National media abuzz about Orrin Hatch's caucus performance

Published: Friday, March 16 2012 3:27 p.m. MDT

Karmel Larson, left, talks with Risa Bakker, center, and Heather Turner during a GOP caucus meeting at Lone Peak High School in Highland. Thousands turned out at their Republican Party neighborhood caucus meetings around Utah, Thursday, March 15, 2012.

Scott G. Winterton, Deseret News

Several national media outlets such as CNN, Politico and the New York Times are running headlines today reporting that Sen. Orrin Hatch's re-election campaign received extensive support Thursday night during more than 2,000 caucus meetings organized by the Utah Republican Party.

"Despite opposition from within the Republican base, initial results from Thursday night's Utah party caucuses indicate Sen. Orrin Hatch may survive efforts to derail his six-term incumbency," Ashley Killough blogged for CNN. "While the numbers will not be finalized until late Friday night, the veteran senator's campaign came out of the contest feeling confident, saying the results 'look very good.'"

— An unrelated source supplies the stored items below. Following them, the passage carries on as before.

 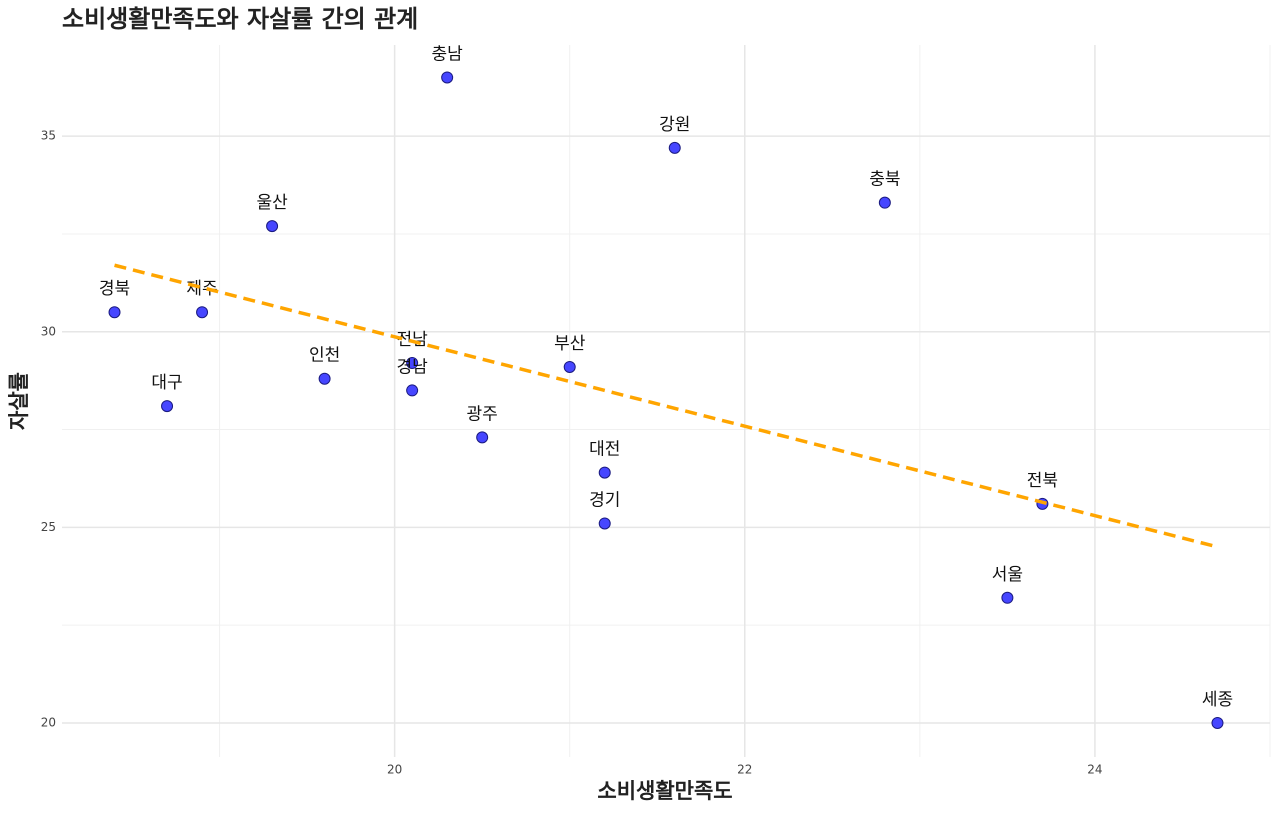 What do you see at coordinates (604, 500) in the screenshot?
I see `point-label: 경기` at bounding box center [604, 500].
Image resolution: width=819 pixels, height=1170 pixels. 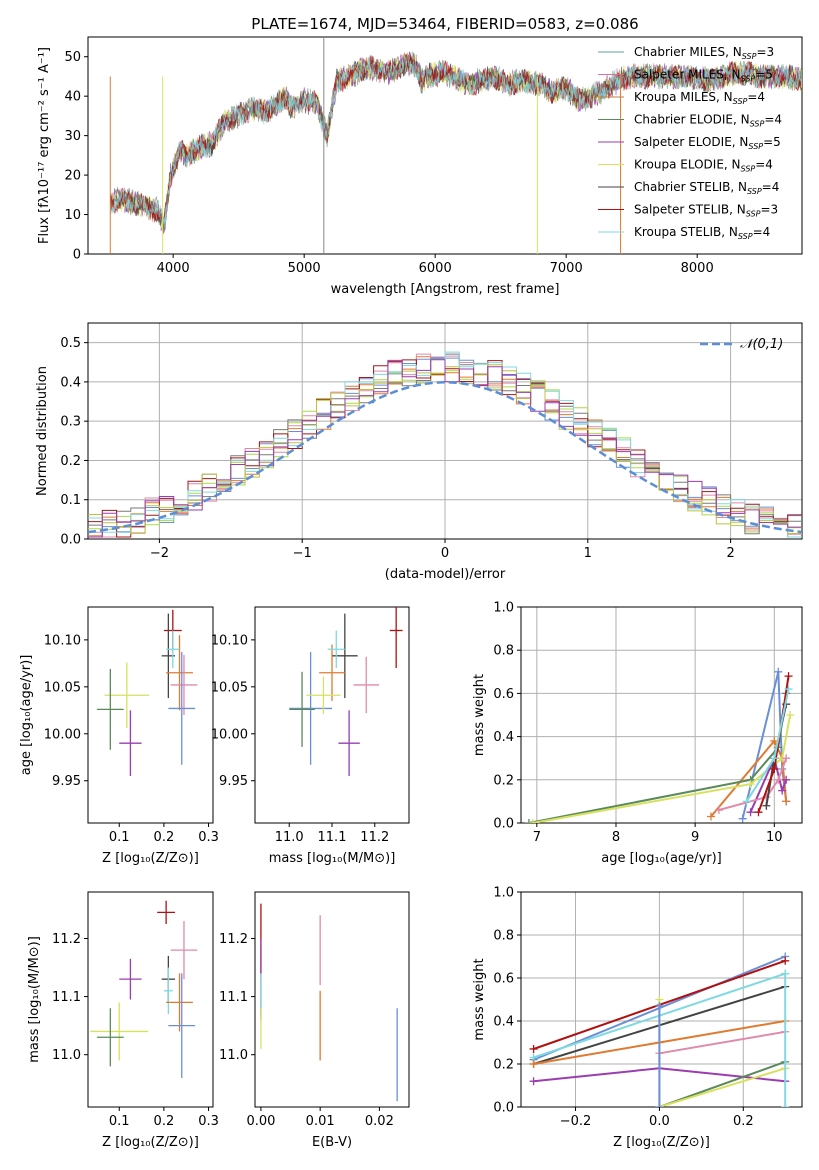 What do you see at coordinates (504, 824) in the screenshot?
I see `y-tick-label: 0.0` at bounding box center [504, 824].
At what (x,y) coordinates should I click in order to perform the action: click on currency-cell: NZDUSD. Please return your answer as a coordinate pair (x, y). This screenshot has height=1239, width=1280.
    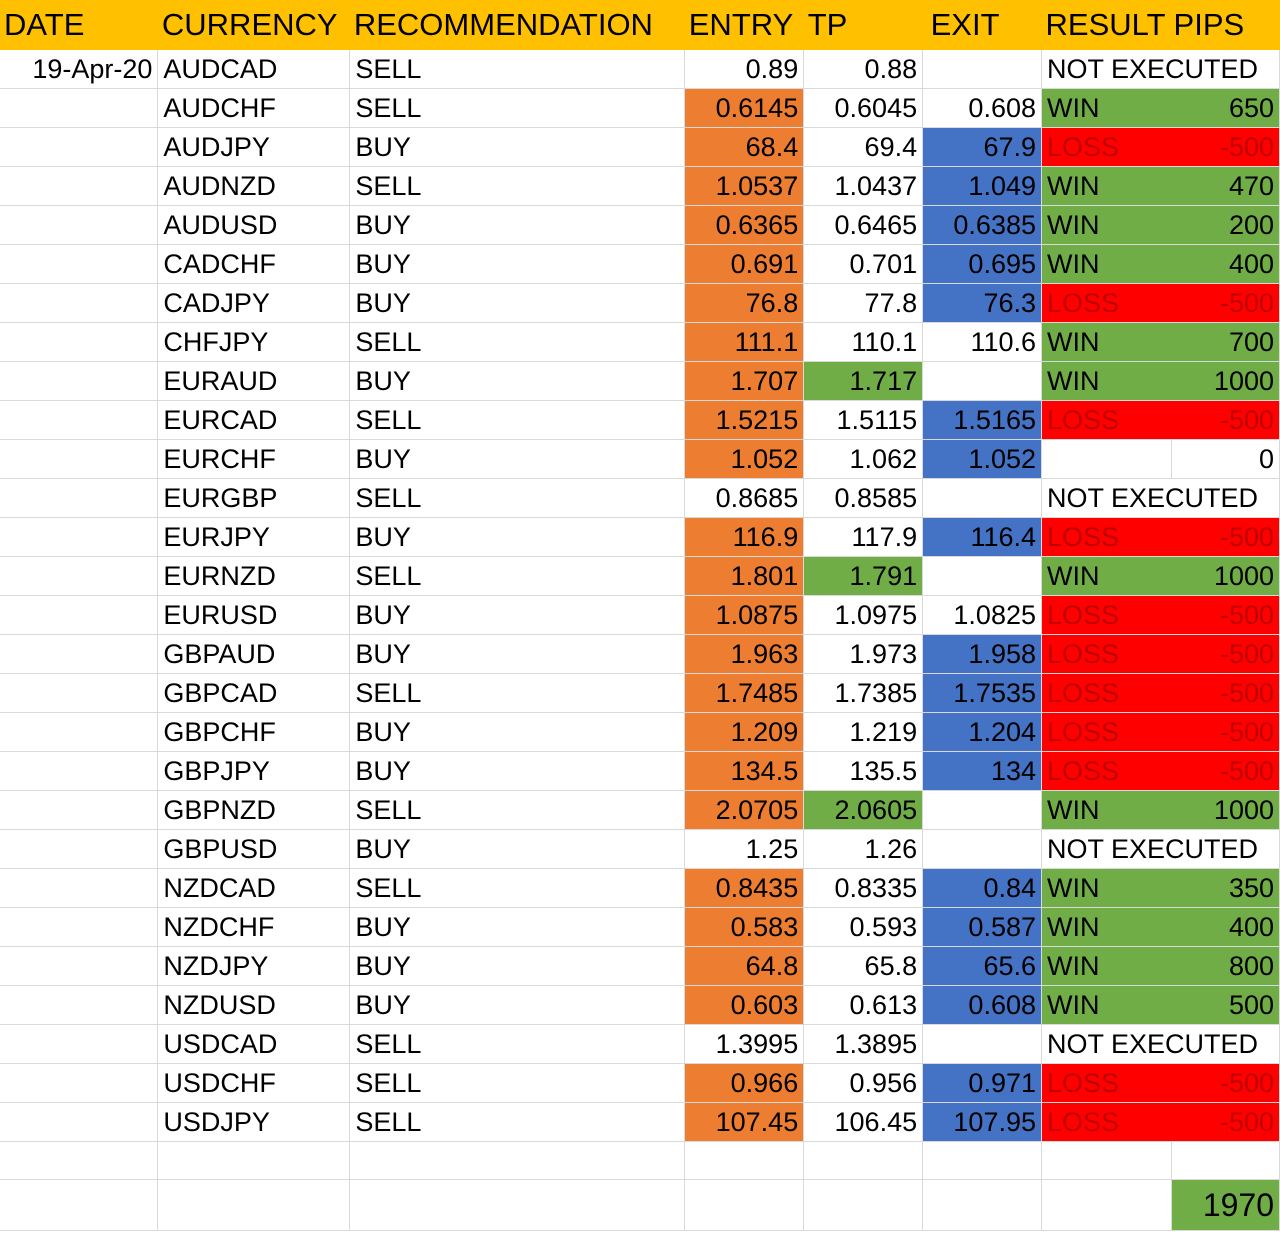
    Looking at the image, I should click on (254, 1005).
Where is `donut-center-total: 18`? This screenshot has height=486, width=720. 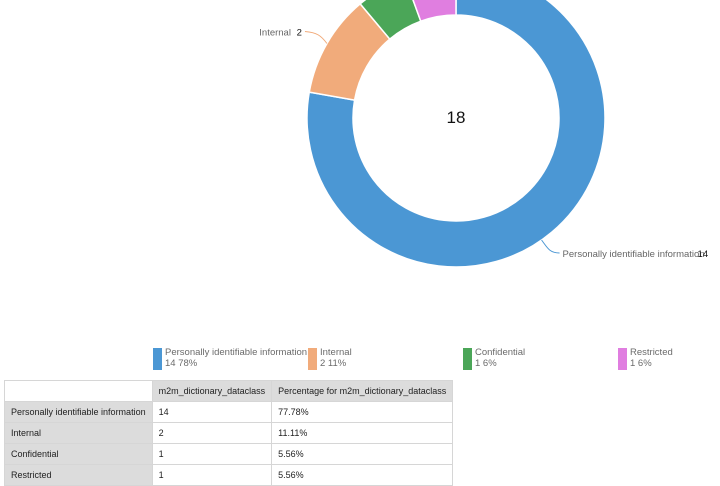
donut-center-total: 18 is located at coordinates (456, 118).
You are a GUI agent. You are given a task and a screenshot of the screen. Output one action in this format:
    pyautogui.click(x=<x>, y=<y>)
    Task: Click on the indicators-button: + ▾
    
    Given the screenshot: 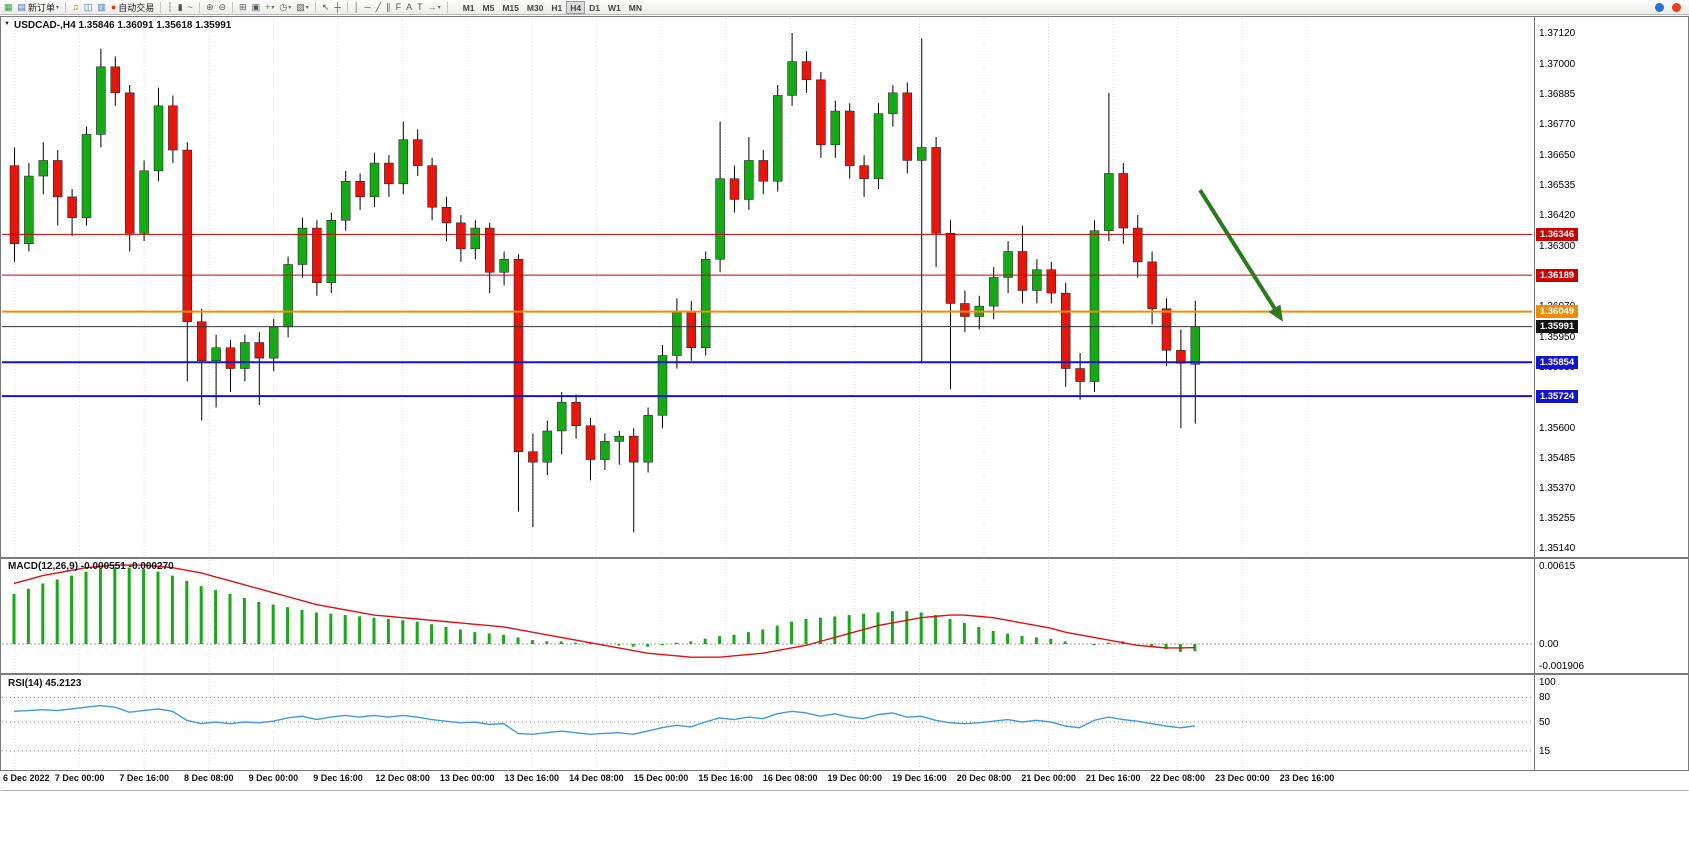 What is the action you would take?
    pyautogui.click(x=270, y=8)
    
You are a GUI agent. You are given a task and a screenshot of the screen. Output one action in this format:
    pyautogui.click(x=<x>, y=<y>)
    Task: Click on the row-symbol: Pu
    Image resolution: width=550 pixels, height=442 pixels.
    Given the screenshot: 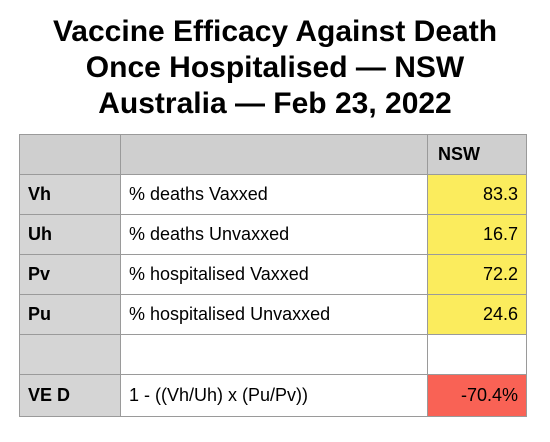 What is the action you would take?
    pyautogui.click(x=70, y=314)
    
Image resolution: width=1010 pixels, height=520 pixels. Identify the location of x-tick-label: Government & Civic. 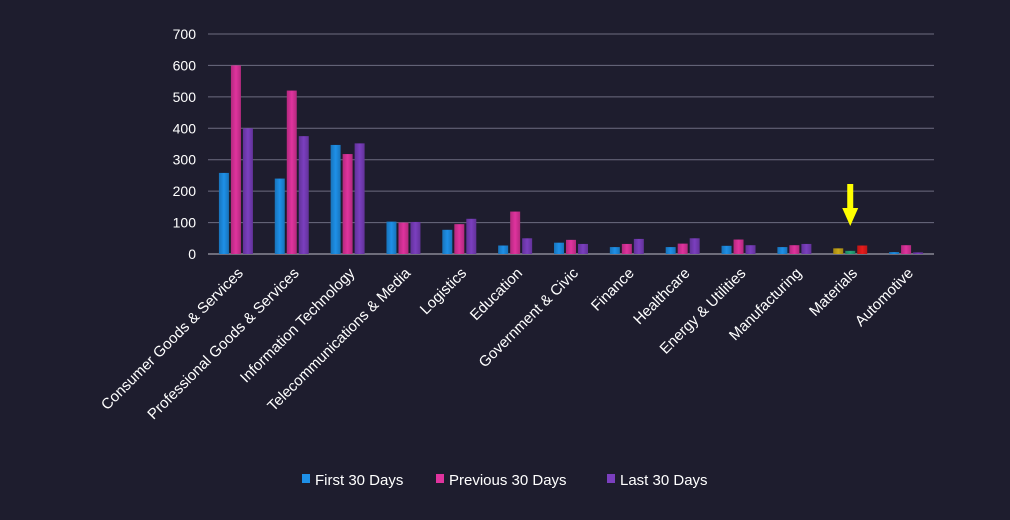
(528, 318).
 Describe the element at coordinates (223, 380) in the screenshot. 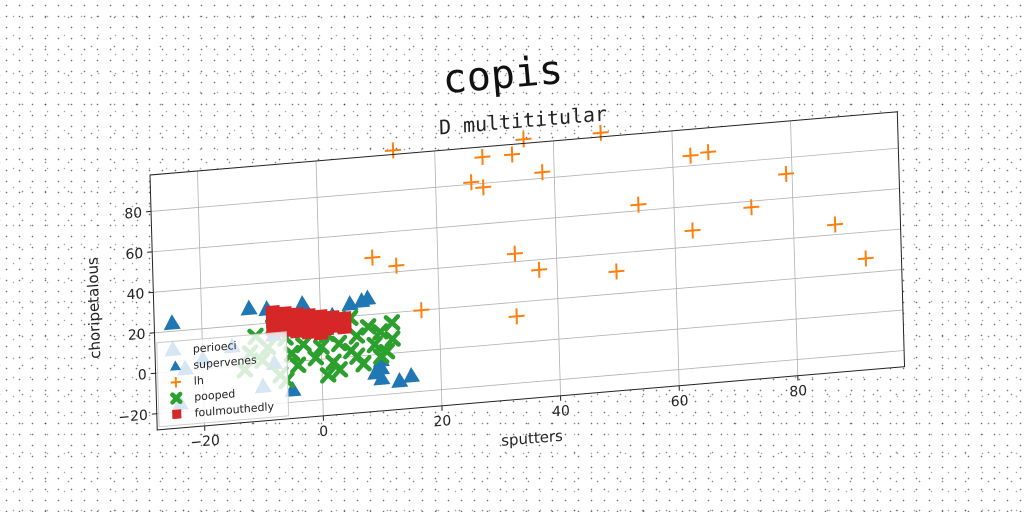

I see `legend-box` at that location.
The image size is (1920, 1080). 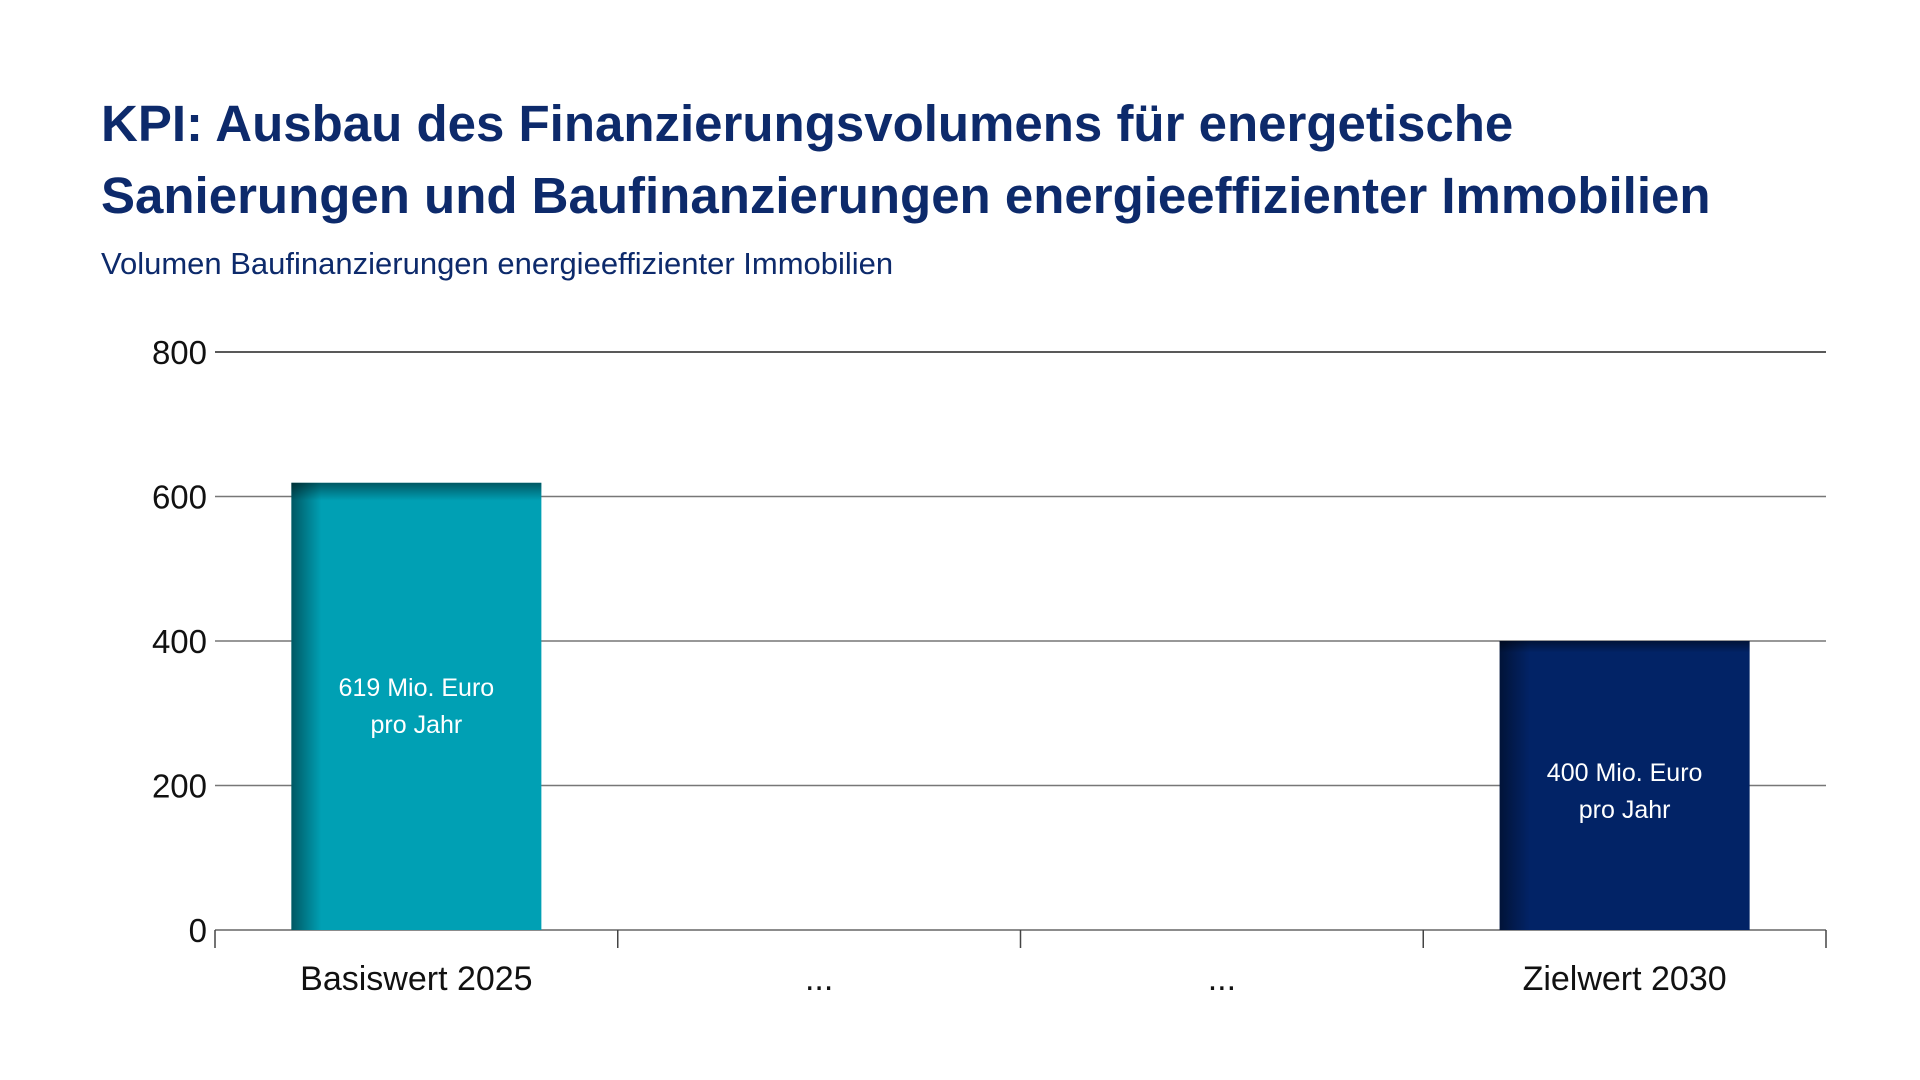 I want to click on x-category-label: Zielwert 2030, so click(x=1625, y=979).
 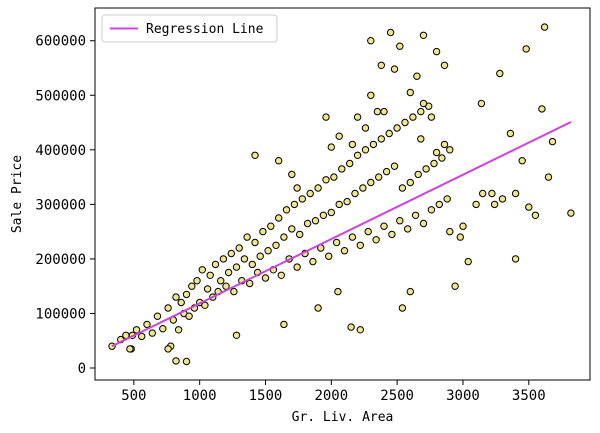 What do you see at coordinates (200, 396) in the screenshot?
I see `x-tick-label: 1000` at bounding box center [200, 396].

"Supporters of Mr. Hatch turned up in strong numbers at some packed Republican caucus meetings around the state, where delegates were elected to next month’s state party convention," Kirk Johnson reported for the New York Times from a caucus meeting in Pleasant Grove. "And here in Utah County, a deeply conservative area in the backyard of Brigham Young University, and hotbed of anti-Hatch sentiment, some prominent opponents of the senator failed to win delegate seats."

Politico blogger David Cantanese used Thursday's caucuses as a lens for delineating the differences between Hatch's ongoing campaign and the unsuccessful re-election bid of Utah's junior senator, Sen. Bob Bennett, in 2010.

"Two years ago, after delegates unceremoniously dumped Sen. Bob Bennett at their state convention, it was clear that their next target was Hatch. … (But) Hatch's team recognized the potential threat as early as 2010 and became so well organized that they prevented Hatch's main opponent (Dan Liljenquist) from scoring a delegate in his own district (in Bountiful)."